His study found the western shore of Port Phillip Bay has suffered a 50 per cent depletion of its wetlands, the Lonsdale Lakes area on the Bellarine Peninsula a 60 per cent loss and the Powlett-Kilcunda and Anderson Inlet sectors of the South Gippsland coast up to 65 per cent. Some inlets, such as Shallow Inlet on the South Gippsland coast, lost all their mangroves after Europeans arrived.
"The marshes which originally occurred in inner Melbourne and around the port have been destroyed by the growing city while those of Altona retain much of their area but have been corralled within a largely suburban landscape," Professor Boon says. "The Cheetham wetland at the mouth of Skeleton Creek has been almost entirely converted to salt evaporation ponds and the upper marsh has been replaced by the Sanctuary Lakes housing development."
He says that on the Western Port coast at Lang Lang "phenomenal land erosion" is taking place and sweeping salt marsh and agricultural land into the bay. The sediment is also affecting sea grasses, which have suffered over the past three decades because of increasing turbidity. Suspended material in the water prevents light reaching the sea grasses and, because they can't photosynthesise, they die. Yet the sea grasses are essential for recreational fishing and protecting the sea bed against erosion.
Worse is to come for the wetlands that remain. Climate change is inducing sea level rises around the world while increasingly frequent and bigger storm surges will carry seawater further inland. Professor Boon says these will be just as important for their ecological as well as their social and economic significance.
That's because, if predicted rates of sea-level rise are realised, much of Victoria's public land that now support inter-tidal vegetation will be inundated. When that happens, conservation of salt marshes and mangroves will require large areas of currently freehold or leasehold land to be set aside so they can shift inland.
Around coastal cities and towns, however, salt marshes and mangroves cannot shift to escape the rising seas because of stone walls, expensive houses, industrial estates or land that has been cleared for agriculture. Professor Boon says this means the salt marshes will be trapped between increasing sea levels and a mangrove community that has become more vigorous.
Mangroves are limited in southern Australia by low winter temperatures and frosts. But, as water and air temperatures rise, it is likely mangroves will extend their range. He says in New South Wales mangroves are already pushing into other areas, possibly because of higher temperatures but also because more sediment is flowing down rivers — a result of more episodic storms and bushfires.
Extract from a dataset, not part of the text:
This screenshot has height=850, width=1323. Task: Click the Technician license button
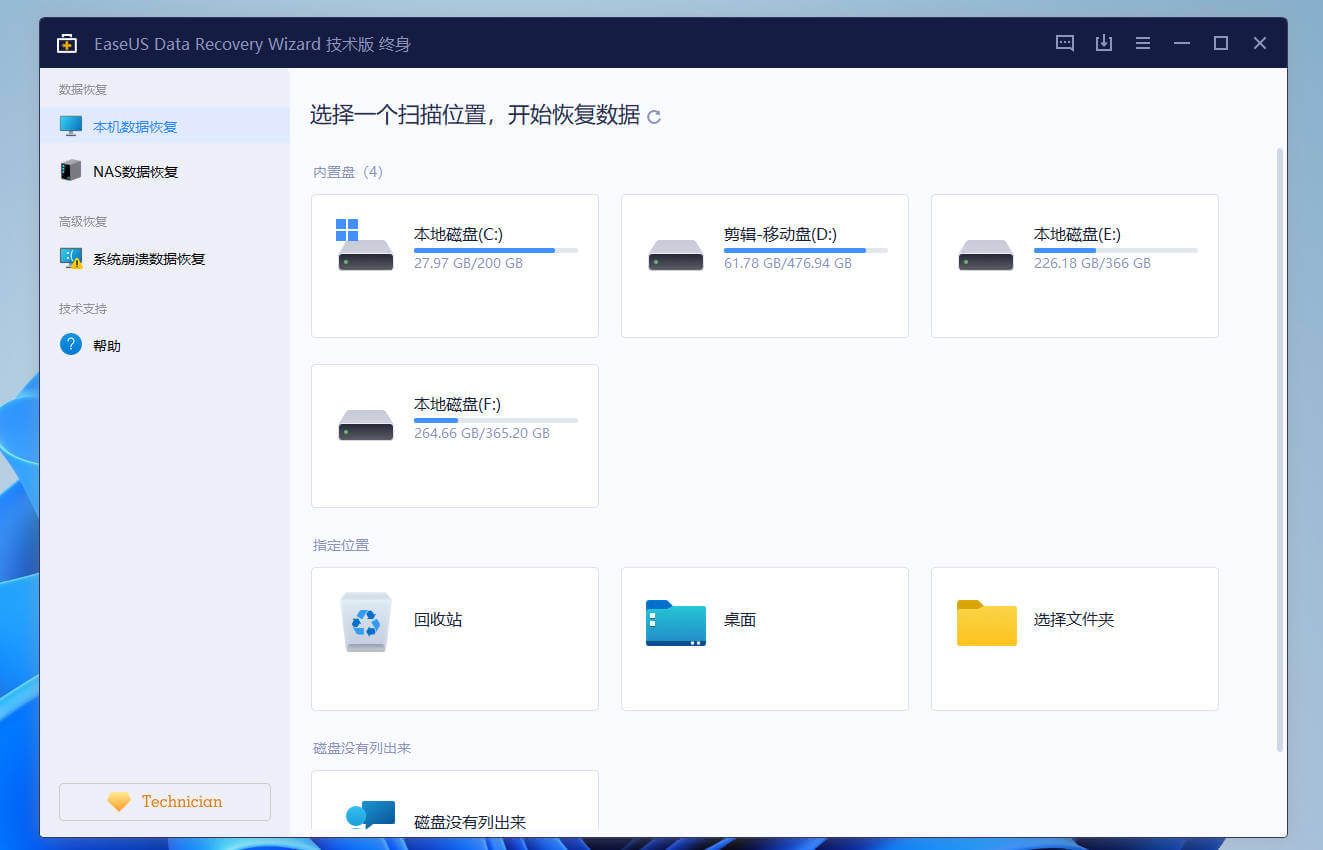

"Salt marshes will be caught between a rock and a hard place — literally," he says. "I did my PhD in Queensland on sea grasses, then came to Monash to do post-doctoral research on salt marshes in the mid-1980s yet there has been little investment in research into coastal wetlands in southern Australia since then.
"That's in contrast to the millions spent on the Murray-Darling Basin scheme and recent findings from the United Kingdom that coastal wetlands are roughly three times as valuable as an equivalent area of inland freshwater marsh."
"Our project showed how important salt marshes and mangroves are, especially for preventing soil erosion: one of the best ways to protect the inland from storm surges is to have a wide belt of active wetland vegetation that muffles its energy. Another is the way the marshes intercept nutrients coming off the hinterland into coastal areas; if this doesn't happen, algal blooms occur in the sea and indirectly cause the loss of sea grasses which are shaded out. And a third one is providing habitat for our own and the migratory birds as well as all the invertebrates and young fish."
Professor Boon says the problem for the salt marshes and mangroves is that they belong to a part of the environment where traditionally refineries, housing estates and ports are located, where channels are dredged for shipping — all without adequate consideration given to the ecological implications.
"Estuaries have fallen between two stools: there is a lot of strong marine research in Australia as well as a lot of strong freshwater work whereas the estuaries and coastal wetlands have missed out. Management authorities used to look at the hinterland for agricultural purposes and freshwater areas for irrigation impacts but no one looks at the coastal lands. Yet these are the regions where most of us live or where we take our holidays and that's the part that's going to hit by climate change."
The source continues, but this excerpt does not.